A familiar criticism that has come out of the technology industry regarding the Android operating system is its fragmentation which comes out of its open source nature. When Android releases an update for its operating system, the update introduces an updated operating system framework whilst reworking the vendor implementation of the system lying underneath. With this mechanism, the vendor implementation must constantly be reworked and updated to work in conjunction with the released Android OS update, and this becomes a significant reason for why Android chooses to abandon its older firmware when newer versions of the operating system are installed fresh onto its newer devices. This poses significant security threats for older devices that have users’ credentials and other financial information stored. With Android’s Project Treble, the requirement to rework the underlying vendor implementation each time is bypassed, allowing just the new higher level AOSP operating system code to install over the same original vendor’s hardware code system. In Android versions 7.0 (Nougat) and earlier, this was a major issue that forced Android to desist updates for device systems once they became over two years old. With Android Oreo version 8.0, Project Treble has reworked the operating system to allow for updates to bind as separate layers of code without needing to rework the underlying vendor’s level code.
With Android’s P Beta version released on select devices, a developer (joeyhuab) on XDA’s forum managed to find a way to port the operating system update to several Qualcomm Snapdragon devices that supported the Treble updating mechanism. Following this feat, the same unofficial port of Android P Beta has been released for the Xiaomi Mi A1, a device part of the unmodified Android Operating system clan, the Android One. The device does not fundamentally support Project Treble but can be made to do so to receive the update to Android P Beta well. XDA claims that the initially observed bugs in the port which disturbed the fingerprint scanner, camera, and Bluetooth functionalities are now resolved. The port, however, still seems to have some issues with the voice over LTE feature which doesn’t work at all on the port installed devices, and the Security Enhanced Linux module that implements access control security policies is rendered permissive.
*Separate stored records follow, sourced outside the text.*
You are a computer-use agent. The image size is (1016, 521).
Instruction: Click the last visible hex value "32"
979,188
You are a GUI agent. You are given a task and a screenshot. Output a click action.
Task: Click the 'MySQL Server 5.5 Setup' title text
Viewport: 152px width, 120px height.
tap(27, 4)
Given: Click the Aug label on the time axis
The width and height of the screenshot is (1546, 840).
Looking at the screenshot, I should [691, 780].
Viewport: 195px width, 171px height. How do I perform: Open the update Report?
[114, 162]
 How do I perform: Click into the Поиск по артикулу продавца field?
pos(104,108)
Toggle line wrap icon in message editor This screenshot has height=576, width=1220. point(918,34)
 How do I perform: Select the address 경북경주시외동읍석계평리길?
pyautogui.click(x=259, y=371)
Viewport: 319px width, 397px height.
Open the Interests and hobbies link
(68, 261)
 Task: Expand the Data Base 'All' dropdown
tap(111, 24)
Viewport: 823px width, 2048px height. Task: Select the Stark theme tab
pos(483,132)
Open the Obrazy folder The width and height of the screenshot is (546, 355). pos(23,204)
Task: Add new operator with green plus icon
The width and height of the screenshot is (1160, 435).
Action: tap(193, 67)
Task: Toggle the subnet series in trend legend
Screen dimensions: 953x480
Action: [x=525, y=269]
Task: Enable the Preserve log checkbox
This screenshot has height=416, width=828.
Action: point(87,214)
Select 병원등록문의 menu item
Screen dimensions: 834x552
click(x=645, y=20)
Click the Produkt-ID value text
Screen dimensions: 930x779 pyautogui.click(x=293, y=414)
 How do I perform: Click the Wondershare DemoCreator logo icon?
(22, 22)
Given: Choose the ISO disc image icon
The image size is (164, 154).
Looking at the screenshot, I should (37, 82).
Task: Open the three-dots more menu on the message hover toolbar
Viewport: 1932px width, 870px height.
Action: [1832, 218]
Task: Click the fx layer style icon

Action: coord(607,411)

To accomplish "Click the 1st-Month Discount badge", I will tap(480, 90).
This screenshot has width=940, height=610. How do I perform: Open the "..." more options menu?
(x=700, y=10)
The porting process also demands that the device be repartitioned which means that all data on the device will be lost in the process and so backups should be created in advance.
XDA has published this unofficial Android P Beta port for Xiaomi Mi A1 on its developers’ forum along with lengthy and detailed instructions for the entire process from start to end. The forum also has support threads on the site where user queries regarding the procedure are tended to. Kudos to the developers at XDA for this release.